Quite frankly, I'm not sure how many of them would have approved of the idea of a tax-exempt status for any religion. (Ethan Allen, who UUs claim but who had little use for anything resembling organized religion, surely wouldn't have.) Yet I can't help suspect they'd be uncomfortable with how Texas is drawing the line.

Date: 2004-05-20 05:40 (UTC)
From: [identity profile] elusivetiger.livejournal.com

You are talking about the disbursement of taxes, which has everything to do with the government and what the people of a given state wish to do with that money, not the establishment clause in the Constitution, which is there for a very different purpose indeed (to prevent the establishment of a specific, state religion, to counter the notion of English religious dictate which rather peeved off the Puritans). To confuse the two issues, one very pragmatic and concerned with state politics and money, and the other of the mind of the framers, will never yield a conclusion of any sense whatsoever.

And Buddhism is considered by its own followers to be a philosophy, not a religion.

Date: 2004-05-20 12:04 (UTC)
From: [identity profile] chipotle.livejournal.com
No, in fact, I'm not talking about the disbursement of taxes. I'm talking about the collection of taxes. This is not a question of who the state gives collected tax money to, it's a question of who is exempt from paying tax. And the reason this is raising eyebrows is chiefly because the case was specifically making a "litmus test" out of theism.

According to the Drepung Loseling Institute for Tibetan Buddhist Studies, "To the approximately 300 million practitioners worldwide, Buddhism is considered their religion. Like all major religions Buddhism contains an explantion of the origin of existence, a morality, and a specific set of rituals and behaviors." With all due respect, I am inclined to give the Buddhists more weight on this question.

Date: 2004-05-20 12:07 (UTC)
From: [identity profile] elusivetiger.livejournal.com

Disbursement/collection, money. It's still a state matter and has nothing I can see to do with the establishment clause of the Constitution, the only basis anyone has ever claimed for a "separation of church and state".

And I've known several Buddhists, and my wife took a class taught by one last semester. Funny, they all call it a "philosophy".
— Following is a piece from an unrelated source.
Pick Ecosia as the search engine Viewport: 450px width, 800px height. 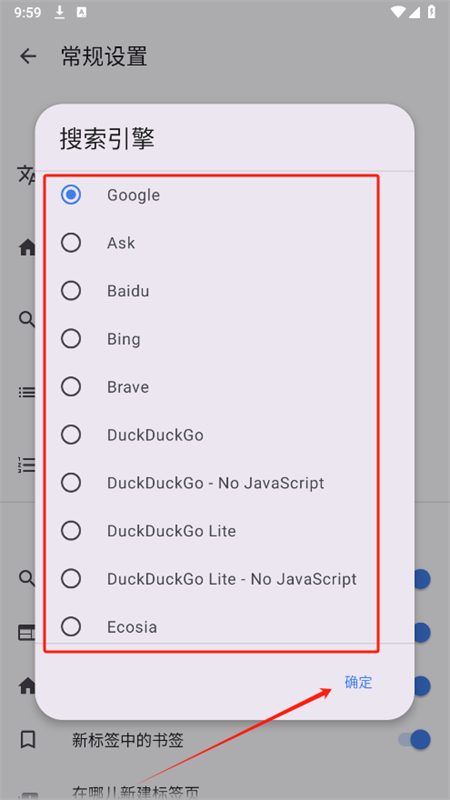coord(224,627)
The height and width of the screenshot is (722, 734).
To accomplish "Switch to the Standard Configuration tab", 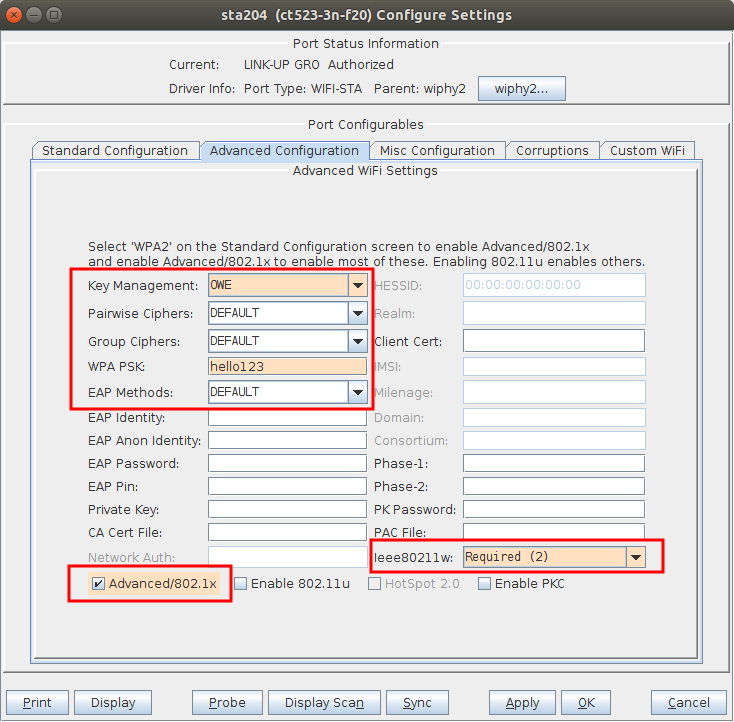I will click(115, 151).
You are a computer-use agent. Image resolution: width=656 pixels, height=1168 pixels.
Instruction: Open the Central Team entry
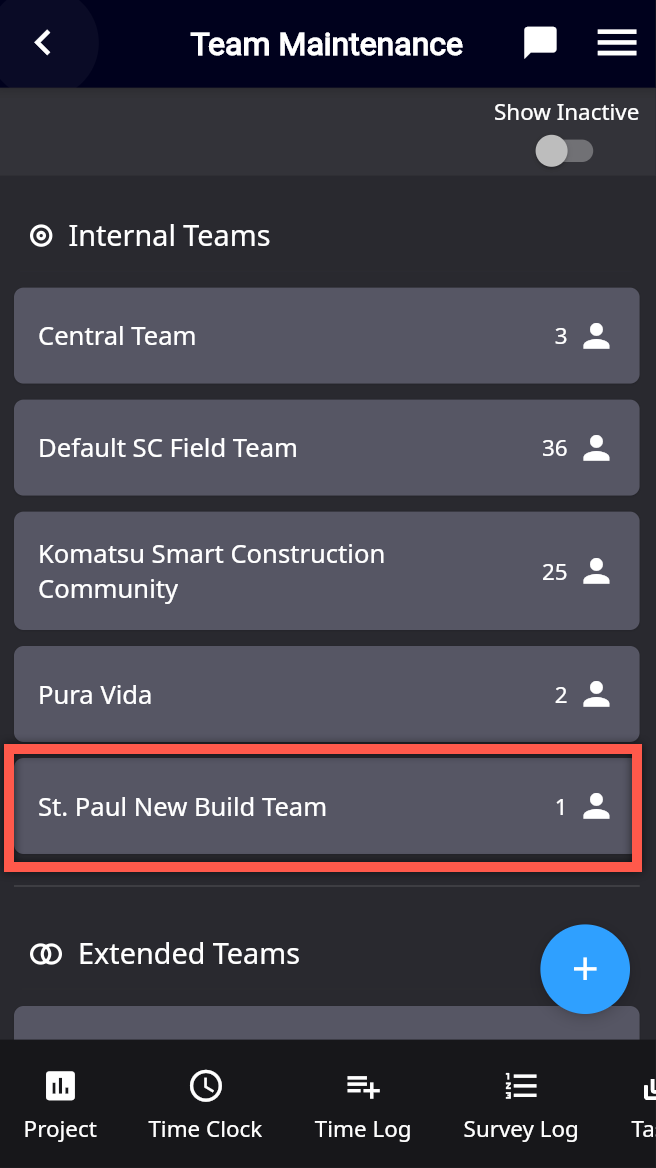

Date: 2004-05-20 16:36 (UTC)
From: [identity profile] rancourt.livejournal.com
Suffice it to say, my father spent the better part of my childhood attending service at the Zen monastery in Tremper, New York. In addition to attending session, he joined the order as a practicing Rinzai monk. I think he would find this question nothing short of hilarious. Buddhism is beyond a doubt a religion, and if this can be recognized in the cool and philosophical stylings of Rinzai Zen, surely it can't be missed in the loudly festive celebrations of the mainstream Mahayana sects, with prayer wheels, high holidays, and immense, ornate temples to the glorious and myriad incarnations of the Buddha?

I'm utterly with you here, and amazed anyone would argue otherwise.

Date: 2004-05-21 10:04 (UTC)
From: [identity profile] haikujaguar.livejournal.com
That truly is odd, because my Buddhist teacher (who is a Buddhist) did say that Buddhism is a philosophy, which explains why it is practiced so differently across sects: it absorbed the gods of the region and placed them within the framework of Buddhism.

There are several different schools of Buddhism which vary in their asceticism and their philosophical stance. The original form of Buddhism, Theravada, is extremely philosophical. It wasn't until it moved eastward, to China that Mahayana started making Buddhism more like a religion, which finally solidifed in Tibet.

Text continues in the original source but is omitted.